• [THE REQUEST] Starting at the line that contains "Where should I" and ending with the last of the records, rewrite only those lines, requests included, with each coordinate in the answers multiplied by 2.6 and rounded to a whole number, halves rounded up. Keep the numbers in the requests unchanged, and leave the pictures out.

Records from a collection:

>>>

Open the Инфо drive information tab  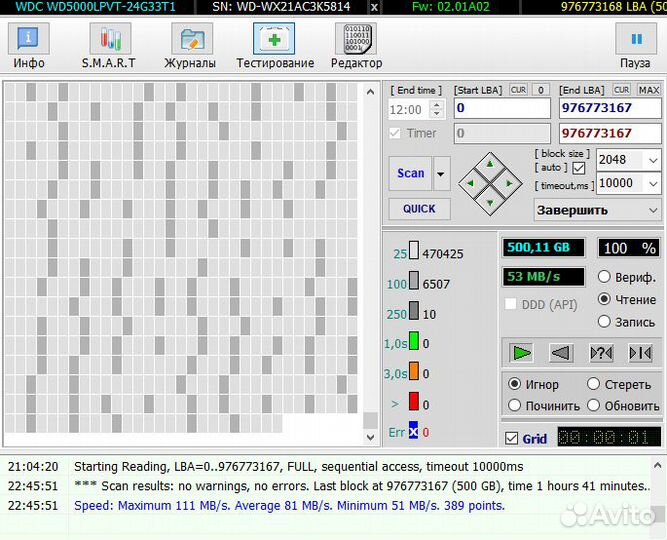pos(28,46)
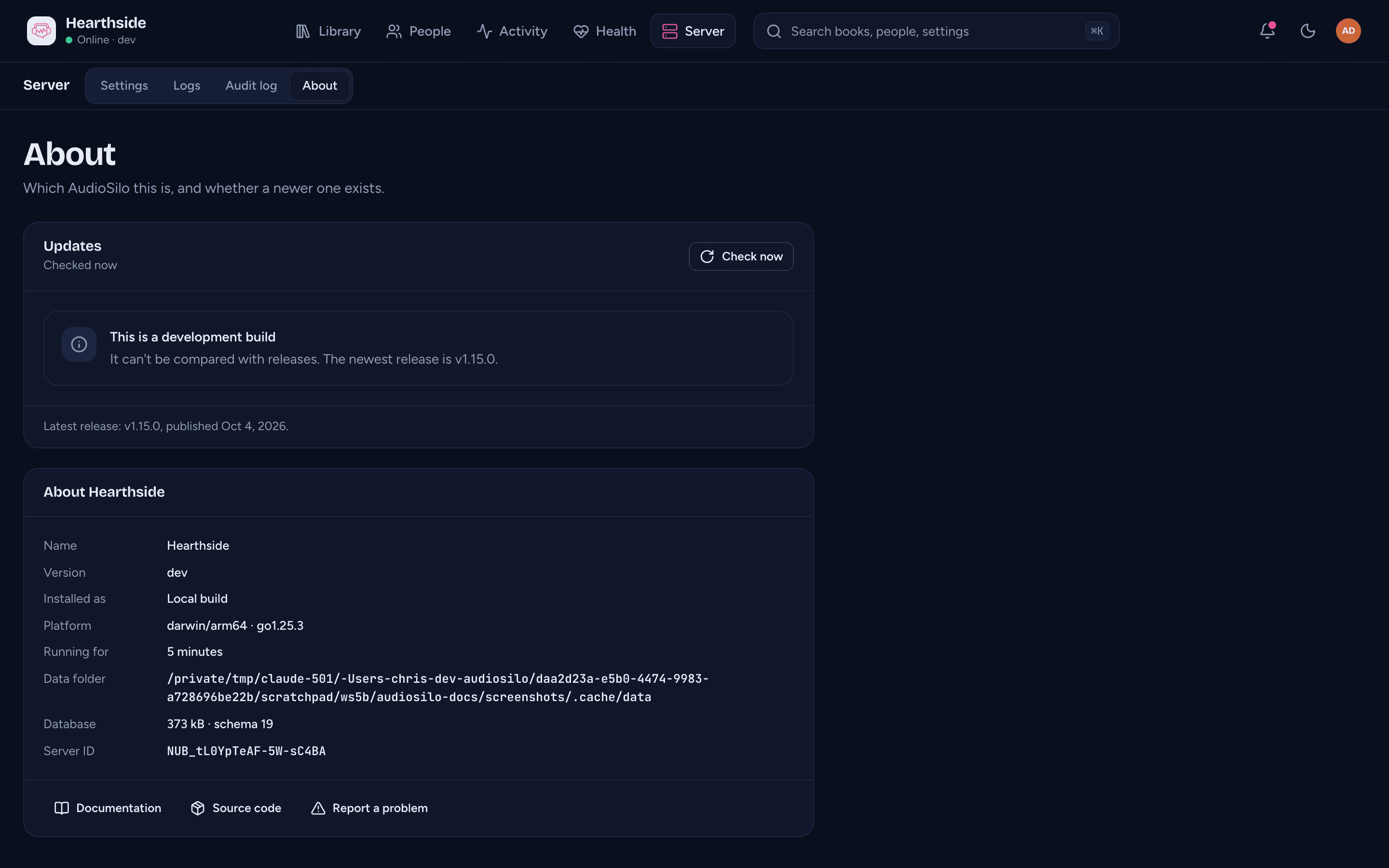Image resolution: width=1389 pixels, height=868 pixels.
Task: Click the info icon in development build notice
Action: 79,344
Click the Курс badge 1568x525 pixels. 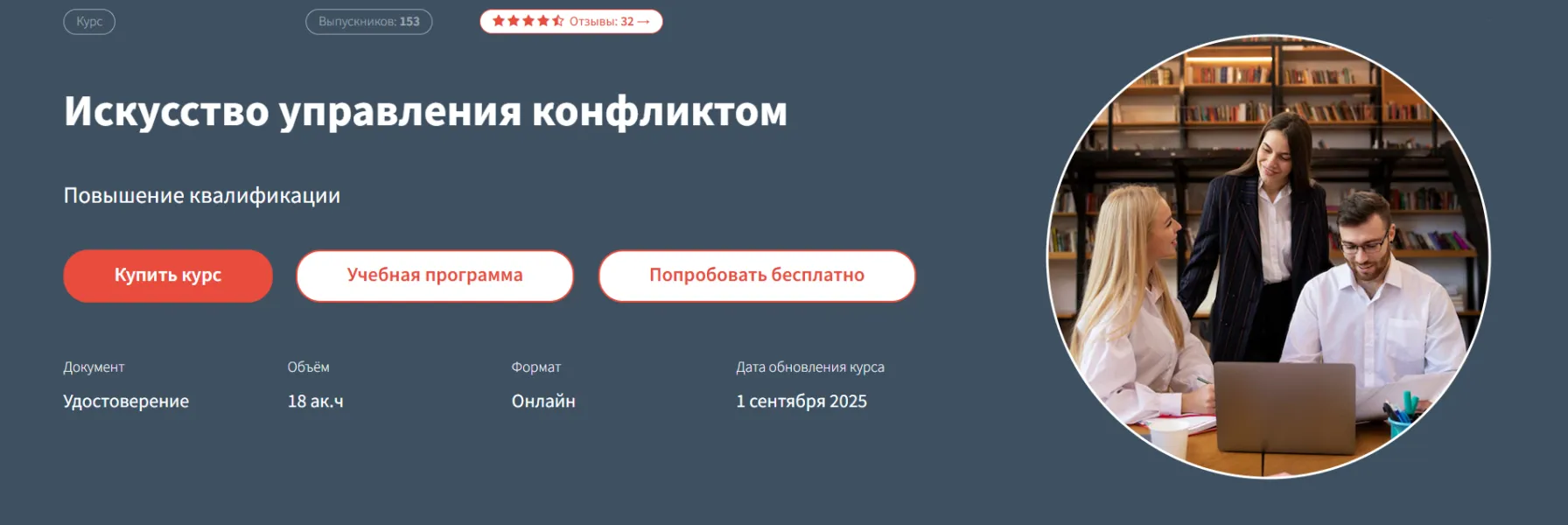point(89,22)
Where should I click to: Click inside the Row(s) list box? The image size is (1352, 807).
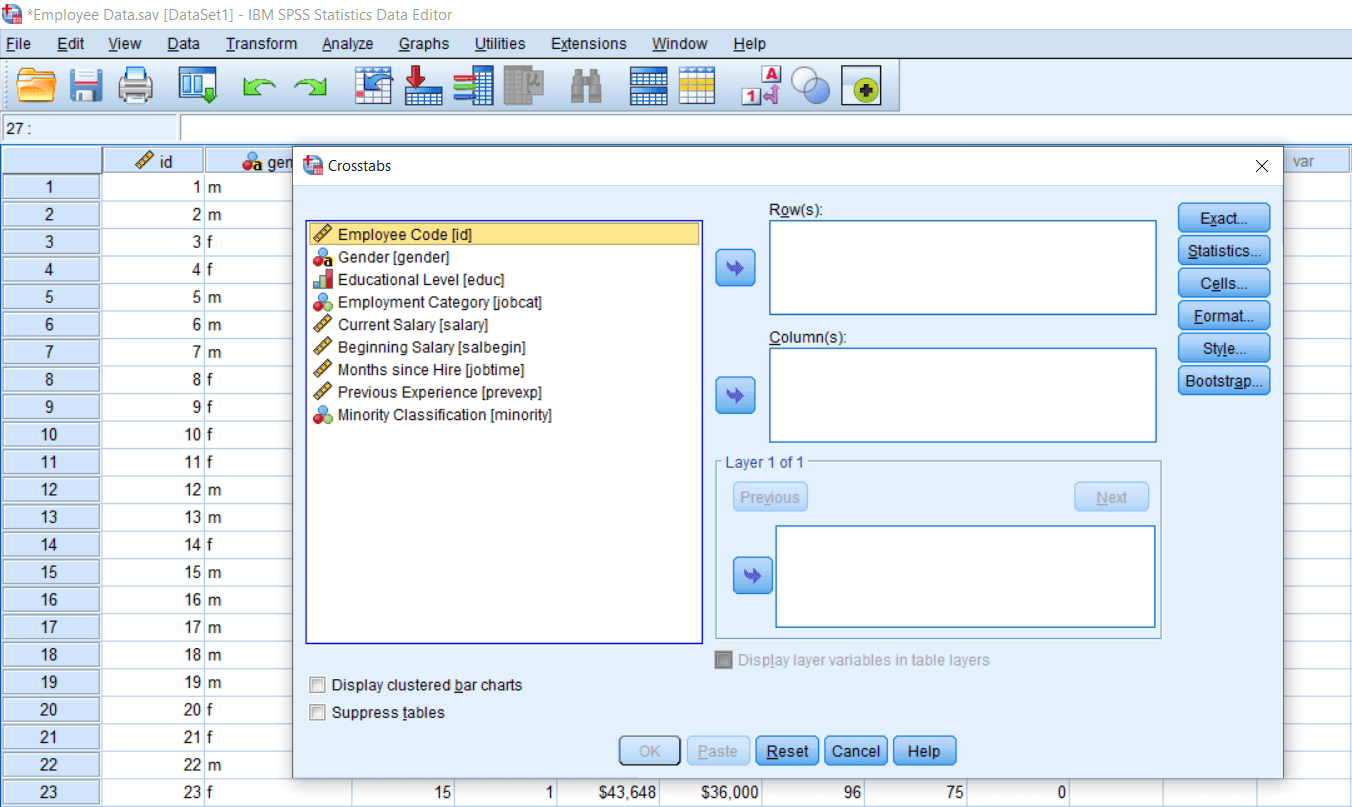coord(962,267)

<<<

• [TASK ANSWER]
Where should I click to: Click inside the Row(s) list box? The image size is (1352, 807).
coord(2501,694)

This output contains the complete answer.